Problem description: List every line in the records below that contains the word "Instruction".

Items:

* * * * * * *

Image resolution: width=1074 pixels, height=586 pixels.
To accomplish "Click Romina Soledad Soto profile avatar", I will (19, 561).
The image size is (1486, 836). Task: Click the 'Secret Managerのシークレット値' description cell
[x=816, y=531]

* * * * * * *

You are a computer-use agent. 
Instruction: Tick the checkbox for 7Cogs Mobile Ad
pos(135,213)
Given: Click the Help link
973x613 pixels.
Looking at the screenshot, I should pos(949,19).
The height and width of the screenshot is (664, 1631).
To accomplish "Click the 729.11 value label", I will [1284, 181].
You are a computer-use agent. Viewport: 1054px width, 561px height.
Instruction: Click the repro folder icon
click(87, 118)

* * * * * * *

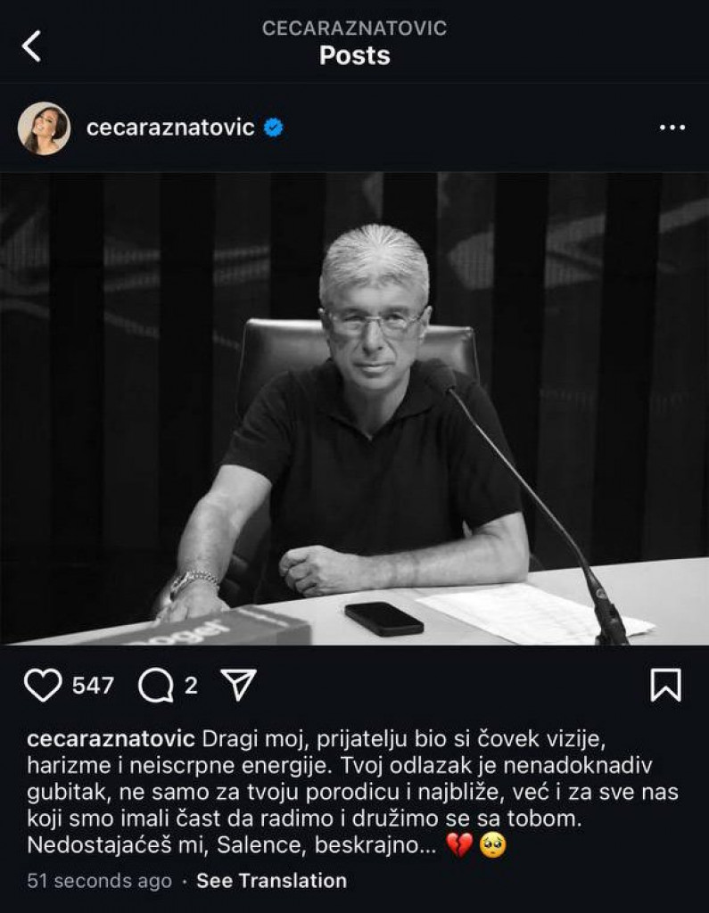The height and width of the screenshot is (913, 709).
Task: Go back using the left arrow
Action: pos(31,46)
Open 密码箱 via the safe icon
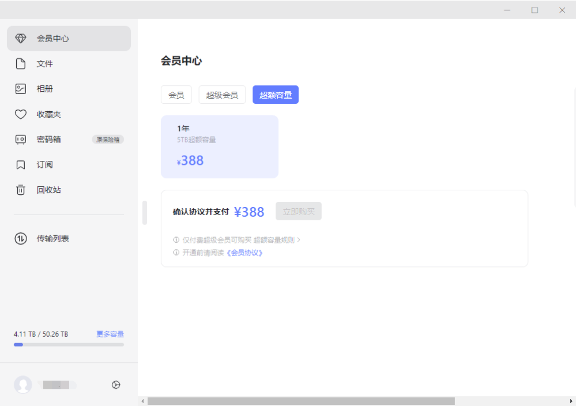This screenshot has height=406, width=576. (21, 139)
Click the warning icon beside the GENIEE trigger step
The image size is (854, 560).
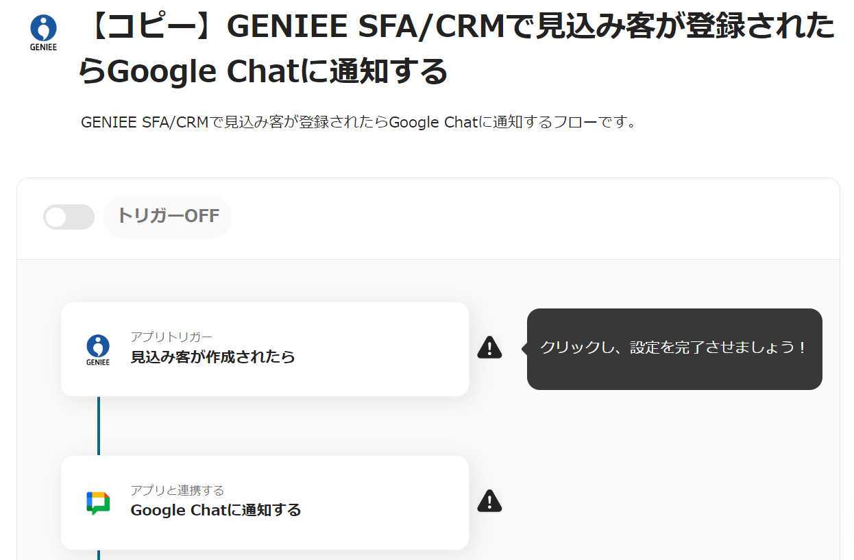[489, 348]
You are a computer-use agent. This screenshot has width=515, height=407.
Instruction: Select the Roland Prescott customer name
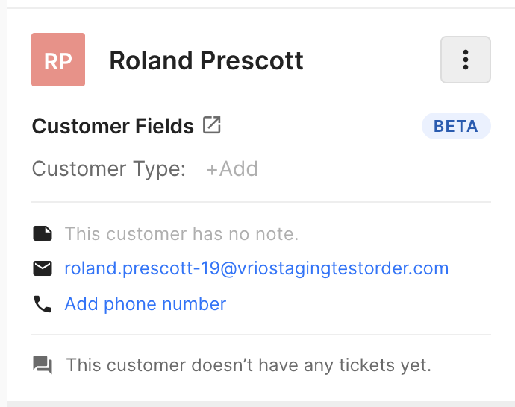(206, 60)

* * * * * * *

Solution below:
Instruction: Tick the checkbox for 7Cogs Mobile Ad
Instruction: Click the repro folder icon
Instruction: Select the Roland Prescott customer name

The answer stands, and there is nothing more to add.